[Items listed in a dataset]
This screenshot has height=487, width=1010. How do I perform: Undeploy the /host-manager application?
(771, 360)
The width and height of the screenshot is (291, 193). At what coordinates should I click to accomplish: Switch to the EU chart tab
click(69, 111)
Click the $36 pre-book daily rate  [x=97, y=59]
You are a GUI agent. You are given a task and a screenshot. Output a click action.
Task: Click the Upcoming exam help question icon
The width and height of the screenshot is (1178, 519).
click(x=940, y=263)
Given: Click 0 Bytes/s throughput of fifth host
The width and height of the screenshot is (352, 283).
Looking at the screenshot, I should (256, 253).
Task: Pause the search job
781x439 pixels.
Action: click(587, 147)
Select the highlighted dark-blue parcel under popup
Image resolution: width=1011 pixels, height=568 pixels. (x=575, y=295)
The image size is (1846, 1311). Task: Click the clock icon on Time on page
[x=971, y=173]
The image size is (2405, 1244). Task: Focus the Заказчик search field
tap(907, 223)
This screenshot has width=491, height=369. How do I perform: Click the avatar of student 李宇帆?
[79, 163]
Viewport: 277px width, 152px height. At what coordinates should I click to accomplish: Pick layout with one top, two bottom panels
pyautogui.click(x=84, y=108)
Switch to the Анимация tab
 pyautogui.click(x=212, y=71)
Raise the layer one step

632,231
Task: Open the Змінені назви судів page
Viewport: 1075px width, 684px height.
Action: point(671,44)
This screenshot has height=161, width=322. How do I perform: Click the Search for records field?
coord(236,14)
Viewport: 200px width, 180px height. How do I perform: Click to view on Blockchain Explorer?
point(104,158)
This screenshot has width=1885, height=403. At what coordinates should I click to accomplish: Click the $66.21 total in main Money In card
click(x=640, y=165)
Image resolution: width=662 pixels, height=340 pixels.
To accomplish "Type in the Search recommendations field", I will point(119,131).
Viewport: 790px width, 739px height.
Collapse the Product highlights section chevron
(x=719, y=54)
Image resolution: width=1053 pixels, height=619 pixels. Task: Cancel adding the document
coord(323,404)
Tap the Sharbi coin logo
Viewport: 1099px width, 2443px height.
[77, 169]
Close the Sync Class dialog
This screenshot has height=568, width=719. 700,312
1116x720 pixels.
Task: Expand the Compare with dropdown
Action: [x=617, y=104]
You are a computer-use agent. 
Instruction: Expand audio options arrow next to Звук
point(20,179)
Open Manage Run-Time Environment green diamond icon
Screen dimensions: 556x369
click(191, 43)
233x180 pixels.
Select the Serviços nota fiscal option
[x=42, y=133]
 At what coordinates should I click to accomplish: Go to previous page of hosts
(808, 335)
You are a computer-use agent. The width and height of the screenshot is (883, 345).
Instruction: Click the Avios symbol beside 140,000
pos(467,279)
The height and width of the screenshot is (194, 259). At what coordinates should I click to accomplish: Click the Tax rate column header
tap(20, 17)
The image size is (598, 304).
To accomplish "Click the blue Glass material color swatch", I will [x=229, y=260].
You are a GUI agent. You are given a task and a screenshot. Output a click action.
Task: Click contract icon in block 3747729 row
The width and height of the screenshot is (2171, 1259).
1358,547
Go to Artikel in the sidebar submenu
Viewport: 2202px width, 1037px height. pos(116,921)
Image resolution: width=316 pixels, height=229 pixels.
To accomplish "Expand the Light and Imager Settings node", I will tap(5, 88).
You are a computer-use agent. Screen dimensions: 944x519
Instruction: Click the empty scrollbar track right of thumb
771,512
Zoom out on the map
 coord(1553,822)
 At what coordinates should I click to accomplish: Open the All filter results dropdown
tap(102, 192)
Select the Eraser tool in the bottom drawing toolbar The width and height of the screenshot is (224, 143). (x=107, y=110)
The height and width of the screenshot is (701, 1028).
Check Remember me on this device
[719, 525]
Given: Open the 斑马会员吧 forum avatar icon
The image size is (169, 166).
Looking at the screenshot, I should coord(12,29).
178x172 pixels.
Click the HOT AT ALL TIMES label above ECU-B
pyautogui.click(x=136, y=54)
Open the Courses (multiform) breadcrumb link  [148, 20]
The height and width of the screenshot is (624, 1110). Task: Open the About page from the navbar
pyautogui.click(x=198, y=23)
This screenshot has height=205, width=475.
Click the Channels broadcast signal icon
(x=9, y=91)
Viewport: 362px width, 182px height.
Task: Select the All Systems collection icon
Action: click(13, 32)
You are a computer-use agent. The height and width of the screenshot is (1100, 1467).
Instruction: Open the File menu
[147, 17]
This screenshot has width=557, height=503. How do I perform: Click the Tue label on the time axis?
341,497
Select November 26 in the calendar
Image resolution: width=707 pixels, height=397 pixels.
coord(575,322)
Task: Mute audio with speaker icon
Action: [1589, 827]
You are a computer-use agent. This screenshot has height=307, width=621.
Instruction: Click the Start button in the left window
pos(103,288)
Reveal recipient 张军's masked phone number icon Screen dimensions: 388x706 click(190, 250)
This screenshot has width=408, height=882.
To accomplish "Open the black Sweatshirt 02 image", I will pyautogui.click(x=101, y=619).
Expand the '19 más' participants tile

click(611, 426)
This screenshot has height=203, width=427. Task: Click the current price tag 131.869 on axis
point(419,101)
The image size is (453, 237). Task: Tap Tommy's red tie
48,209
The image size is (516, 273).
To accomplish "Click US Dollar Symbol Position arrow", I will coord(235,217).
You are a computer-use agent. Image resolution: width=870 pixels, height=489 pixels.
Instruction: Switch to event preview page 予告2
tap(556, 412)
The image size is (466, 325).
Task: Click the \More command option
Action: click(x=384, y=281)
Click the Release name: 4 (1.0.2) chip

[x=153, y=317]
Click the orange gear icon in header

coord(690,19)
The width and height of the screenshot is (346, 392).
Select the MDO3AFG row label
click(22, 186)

§ **Problem**: Transcribe the entire listing above line for line, with no changes.

§ **Full answer**:
This screenshot has height=487, width=1010. How do I perform: Undeploy the /host-manager application?
(771, 360)
The width and height of the screenshot is (291, 193). At what coordinates should I click to accomplish: Switch to the EU chart tab
click(69, 111)
Click the $36 pre-book daily rate  [x=97, y=59]
You are a GUI agent. You are given a task and a screenshot. Output a click action.
Task: Click the Upcoming exam help question icon
The width and height of the screenshot is (1178, 519).
click(x=940, y=263)
Given: Click 0 Bytes/s throughput of fifth host
The width and height of the screenshot is (352, 283).
Looking at the screenshot, I should (256, 253).
Task: Pause the search job
781x439 pixels.
Action: click(587, 147)
Select the highlighted dark-blue parcel under popup
Image resolution: width=1011 pixels, height=568 pixels. (x=575, y=295)
The image size is (1846, 1311). Task: Click the clock icon on Time on page
[x=971, y=173]
The image size is (2405, 1244). Task: Focus the Заказчик search field
tap(907, 223)
This screenshot has width=491, height=369. How do I perform: Click the avatar of student 李宇帆?
[79, 163]
Viewport: 277px width, 152px height. At what coordinates should I click to accomplish: Pick layout with one top, two bottom panels
pyautogui.click(x=84, y=108)
Switch to the Анимация tab
 pyautogui.click(x=212, y=71)
Raise the layer one step

632,231
Task: Open the Змінені назви судів page
Viewport: 1075px width, 684px height.
Action: point(671,44)
This screenshot has height=161, width=322. How do I perform: Click the Search for records field?
coord(236,14)
Viewport: 200px width, 180px height. How do I perform: Click to view on Blockchain Explorer?
point(104,158)
This screenshot has width=1885, height=403. At what coordinates should I click to accomplish: Click the $66.21 total in main Money In card
click(x=640, y=165)
Image resolution: width=662 pixels, height=340 pixels.
To accomplish "Type in the Search recommendations field", I will point(119,131).
Viewport: 790px width, 739px height.
Collapse the Product highlights section chevron
(x=719, y=54)
Image resolution: width=1053 pixels, height=619 pixels. Task: Cancel adding the document
coord(323,404)
Tap the Sharbi coin logo
Viewport: 1099px width, 2443px height.
[77, 169]
Close the Sync Class dialog
This screenshot has height=568, width=719. 700,312
1116x720 pixels.
Task: Expand the Compare with dropdown
Action: [x=617, y=104]
You are a computer-use agent. 
Instruction: Expand audio options arrow next to Звук
point(20,179)
Open Manage Run-Time Environment green diamond icon
Screen dimensions: 556x369
click(191, 43)
233x180 pixels.
Select the Serviços nota fiscal option
[x=42, y=133]
 At what coordinates should I click to accomplish: Go to previous page of hosts
(808, 335)
You are a computer-use agent. The width and height of the screenshot is (883, 345).
Instruction: Click the Avios symbol beside 140,000
pos(467,279)
The height and width of the screenshot is (194, 259). At what coordinates should I click to accomplish: Click the Tax rate column header
tap(20, 17)
The image size is (598, 304).
To accomplish "Click the blue Glass material color swatch", I will [x=229, y=260].
You are a GUI agent. You are given a task and a screenshot. Output a click action.
Task: Click contract icon in block 3747729 row
The width and height of the screenshot is (2171, 1259).
1358,547
Go to Artikel in the sidebar submenu
Viewport: 2202px width, 1037px height. pos(116,921)
Image resolution: width=316 pixels, height=229 pixels.
To accomplish "Expand the Light and Imager Settings node", I will tap(5, 88).
You are a computer-use agent. Screen dimensions: 944x519
Instruction: Click the empty scrollbar track right of thumb
771,512
Zoom out on the map
 coord(1553,822)
 At what coordinates should I click to accomplish: Open the All filter results dropdown
tap(102, 192)
Select the Eraser tool in the bottom drawing toolbar The width and height of the screenshot is (224, 143). (x=107, y=110)
The height and width of the screenshot is (701, 1028).
Check Remember me on this device
[719, 525]
Given: Open the 斑马会员吧 forum avatar icon
The image size is (169, 166).
Looking at the screenshot, I should coord(12,29).
178x172 pixels.
Click the HOT AT ALL TIMES label above ECU-B
pyautogui.click(x=136, y=54)
Open the Courses (multiform) breadcrumb link  [148, 20]
The height and width of the screenshot is (624, 1110). Task: Open the About page from the navbar
pyautogui.click(x=198, y=23)
This screenshot has height=205, width=475.
Click the Channels broadcast signal icon
(x=9, y=91)
Viewport: 362px width, 182px height.
Task: Select the All Systems collection icon
Action: click(13, 32)
You are a computer-use agent. The height and width of the screenshot is (1100, 1467).
Instruction: Open the File menu
[147, 17]
This screenshot has width=557, height=503. How do I perform: Click the Tue label on the time axis?
341,497
Select November 26 in the calendar
Image resolution: width=707 pixels, height=397 pixels.
coord(575,322)
Task: Mute audio with speaker icon
Action: [1589, 827]
You are a computer-use agent. This screenshot has height=307, width=621.
Instruction: Click the Start button in the left window
pos(103,288)
Reveal recipient 张军's masked phone number icon Screen dimensions: 388x706 click(190, 250)
This screenshot has width=408, height=882.
To accomplish "Open the black Sweatshirt 02 image", I will pyautogui.click(x=101, y=619).
Expand the '19 más' participants tile

click(611, 426)
This screenshot has height=203, width=427. Task: Click the current price tag 131.869 on axis
point(419,101)
The image size is (453, 237). Task: Tap Tommy's red tie
48,209
The image size is (516, 273).
To accomplish "Click US Dollar Symbol Position arrow", I will coord(235,217).
You are a computer-use agent. Image resolution: width=870 pixels, height=489 pixels.
Instruction: Switch to event preview page 予告2
tap(556, 412)
The image size is (466, 325).
Task: Click the \More command option
Action: click(x=384, y=281)
Click the Release name: 4 (1.0.2) chip

[x=153, y=317]
Click the orange gear icon in header

coord(690,19)
The width and height of the screenshot is (346, 392).
Select the MDO3AFG row label
click(22, 186)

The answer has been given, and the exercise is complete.